There occurred to be a fitting climax to this syndrome endemically though, in my school. The schemes for nominating the candidates to attend GNH workshops were floated on the table. The news seemed to have garnered huge candidacy of which eight would make to the final guaranteed list.

But the saddest story lies when nominations were out using few sceptical brains on power before submitting to the battle of the general meeting. On learning this, a huge uproar of disgruntlement and flames of infuriation among the cordial staff ensued. Like the stories of recent politics taking leaps on every tongue, this event polluted the used-to-be calm staffroom.

I restored the stand of being a silent local observer. I could see few facing in groups taking participation in the heated debate. I can clearly figure out the movement of their index finger, moving inwardly in a clockwise direction, which signalled to question the basis of their nominations.

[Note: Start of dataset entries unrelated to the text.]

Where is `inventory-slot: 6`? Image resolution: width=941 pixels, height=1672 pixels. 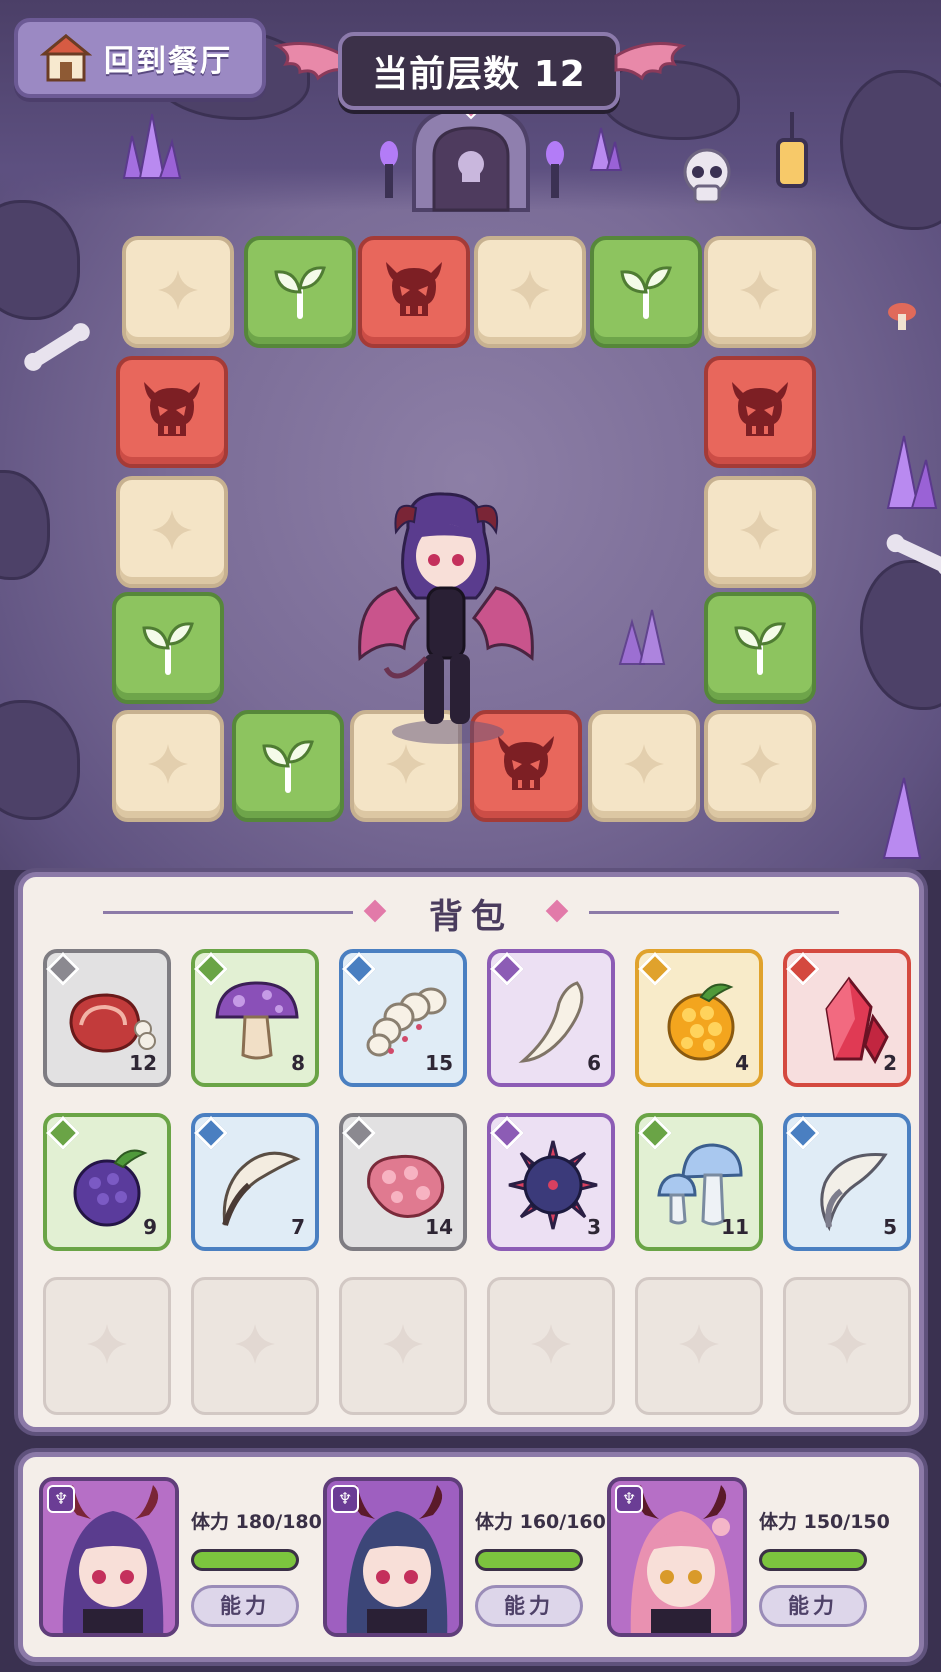 inventory-slot: 6 is located at coordinates (551, 1018). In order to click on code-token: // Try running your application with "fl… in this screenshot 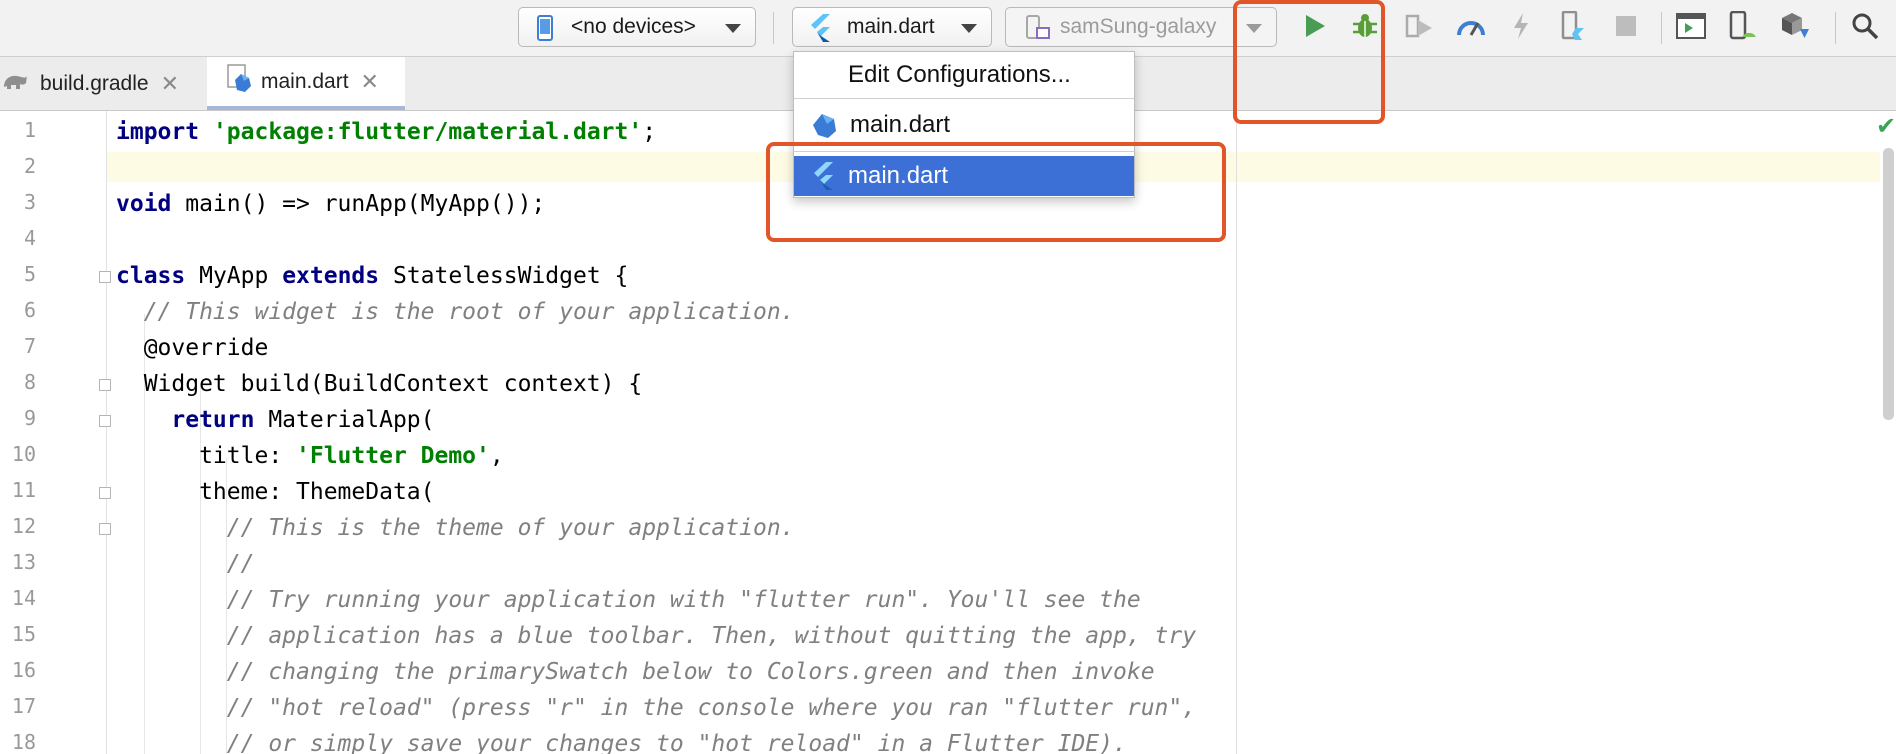, I will do `click(628, 600)`.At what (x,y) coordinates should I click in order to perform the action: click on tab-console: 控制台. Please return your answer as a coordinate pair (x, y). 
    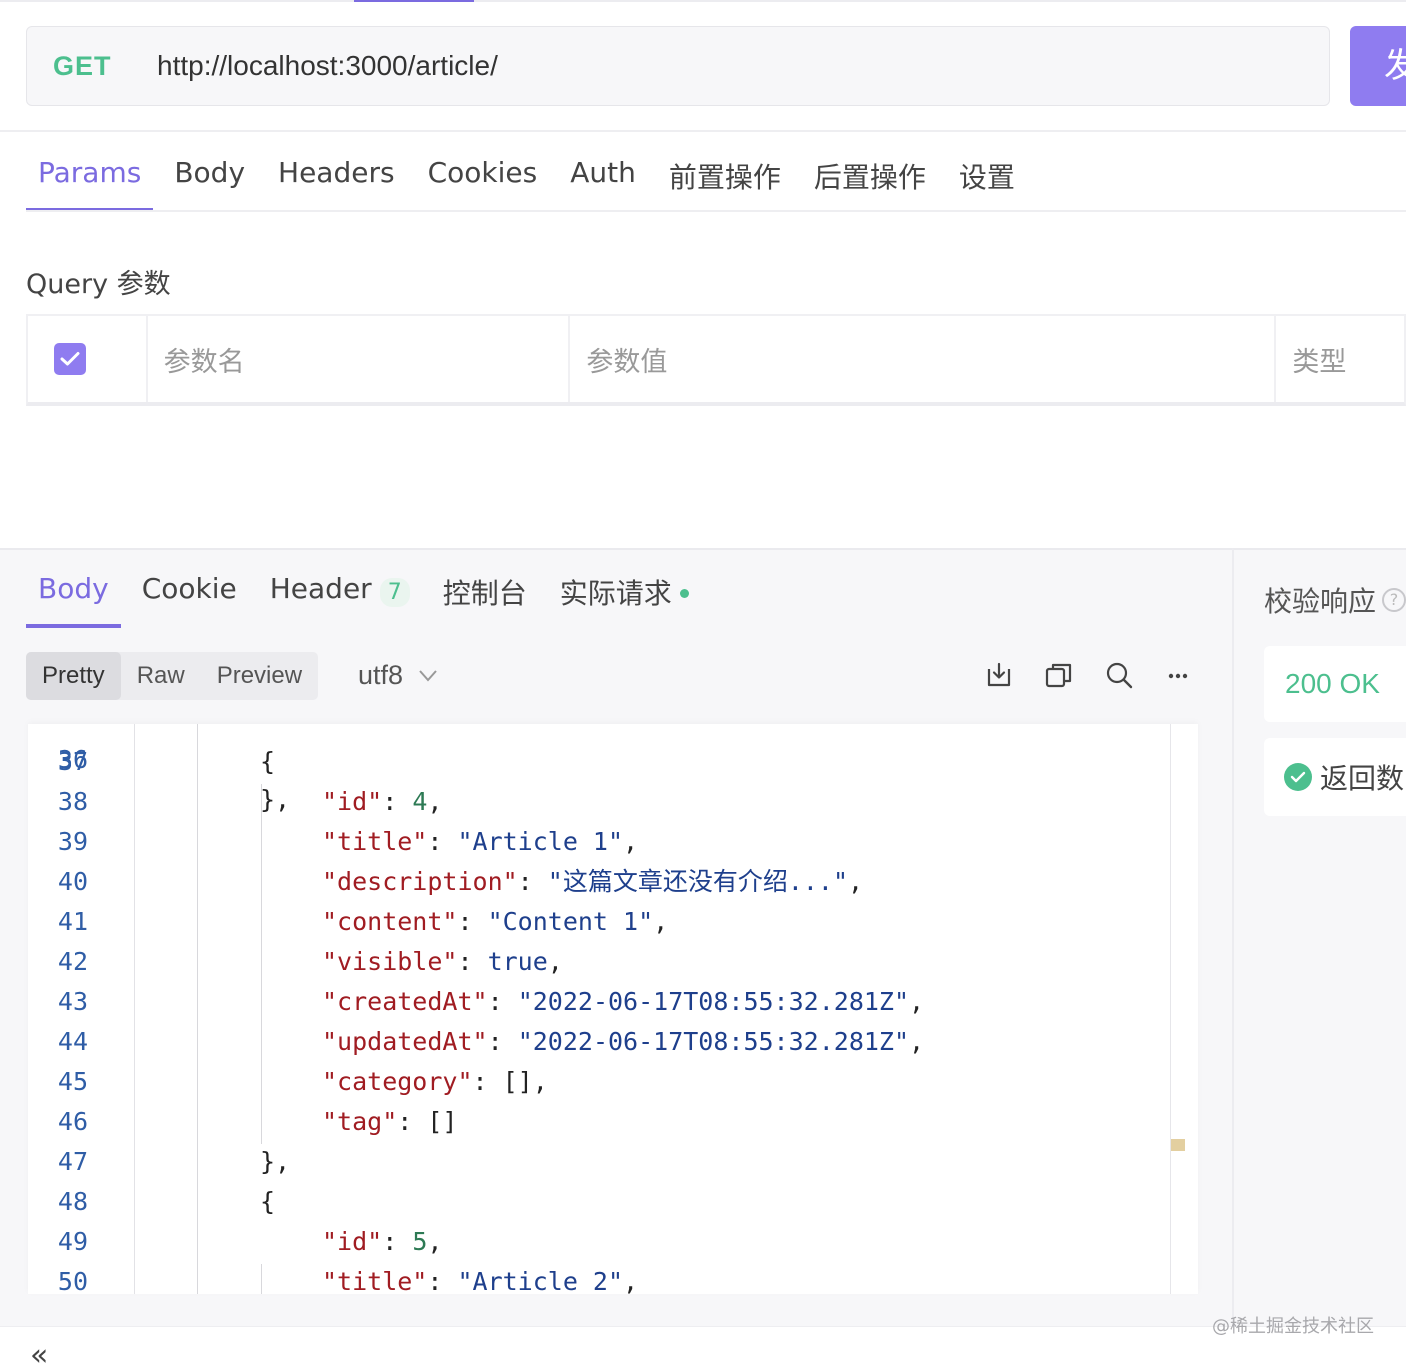
    Looking at the image, I should click on (485, 597).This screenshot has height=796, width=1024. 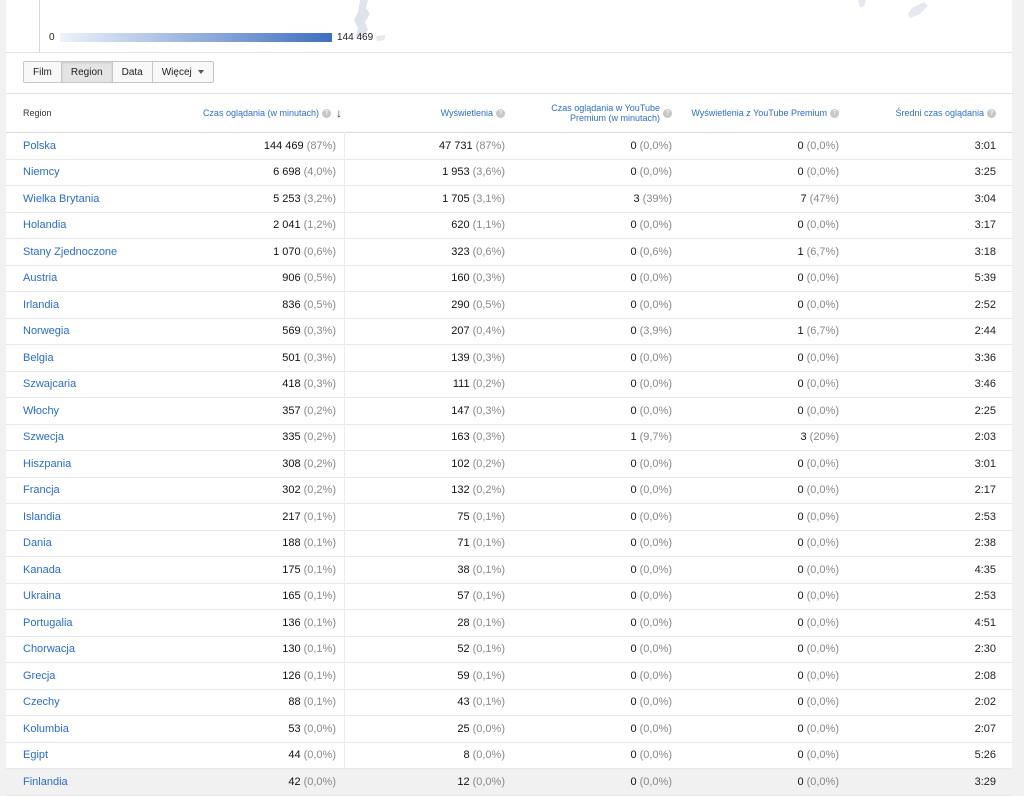 What do you see at coordinates (258, 113) in the screenshot?
I see `header-watch-time: Czas oglądania (w minutach) ? ↓` at bounding box center [258, 113].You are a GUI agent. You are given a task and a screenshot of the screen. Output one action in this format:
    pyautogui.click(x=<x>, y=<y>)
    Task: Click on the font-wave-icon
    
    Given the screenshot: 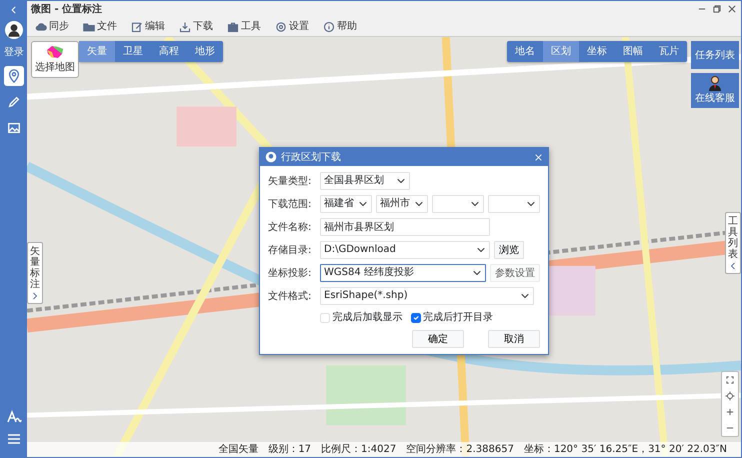 What is the action you would take?
    pyautogui.click(x=14, y=417)
    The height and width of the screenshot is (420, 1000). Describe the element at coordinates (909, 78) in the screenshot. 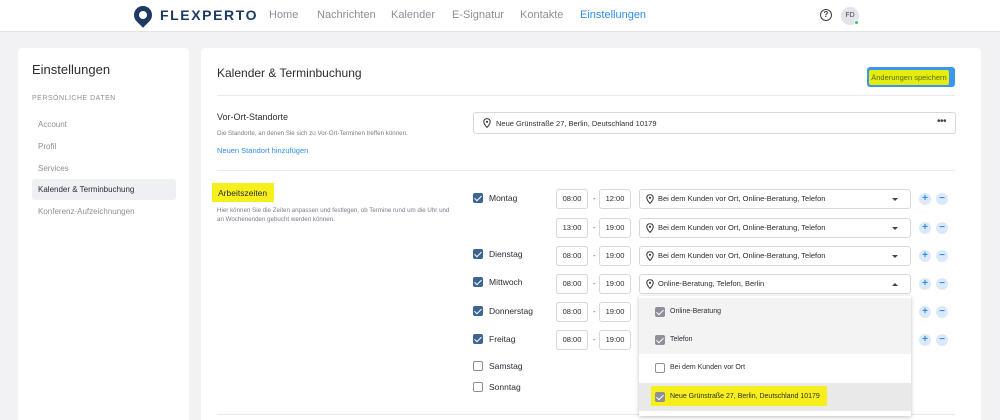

I am not even one and half years old to this school. And this pre-August, I am leaving for the studies after I managed to cross the bar of tedious interviews. So, filing my name in the nomination list is near to impossible because they have an excuse for my lesser service utility. That’s the sole reason why I turned my back on, in the first place.

Seeing the same colour of scene that exists for almost some weeks, I was gobbled up with the wild teeth of worries. Many had their own share of justified stories that took the same road and left them unnoticed. The stories they tried to print later in the meeting carried volumes of lapses in the system that prevailed before.

The general summary was in no doubt, sheer negligence and complacency that these bits of ignorance would pile up and blowhard in the future. They did not face a big blow to fall apart; not a grand argument to strain the relations; that sustained failure as the consequence of small daily acts of neglect that stacked up over time led to a blow-up and break down.

A lesson, an aspirant of a good leader must learn.